Item position entries:
— START —

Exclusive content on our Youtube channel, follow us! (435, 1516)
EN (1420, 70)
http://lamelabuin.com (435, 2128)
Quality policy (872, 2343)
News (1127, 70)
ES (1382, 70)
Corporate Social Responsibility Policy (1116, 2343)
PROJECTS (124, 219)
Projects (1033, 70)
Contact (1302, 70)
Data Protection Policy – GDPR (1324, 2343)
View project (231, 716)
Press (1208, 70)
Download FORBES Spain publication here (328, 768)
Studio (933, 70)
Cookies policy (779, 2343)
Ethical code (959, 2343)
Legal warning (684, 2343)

— END —

Can you echo every line of the listing above verbatim, without changing a single character?

> **Solved exercise**:
Exclusive content on our Youtube channel, follow us! (435, 1516)
EN (1420, 70)
http://lamelabuin.com (435, 2128)
Quality policy (872, 2343)
News (1127, 70)
ES (1382, 70)
Corporate Social Responsibility Policy (1116, 2343)
PROJECTS (124, 219)
Projects (1033, 70)
Contact (1302, 70)
Data Protection Policy – GDPR (1324, 2343)
View project (231, 716)
Press (1208, 70)
Download FORBES Spain publication here (328, 768)
Studio (933, 70)
Cookies policy (779, 2343)
Ethical code (959, 2343)
Legal warning (684, 2343)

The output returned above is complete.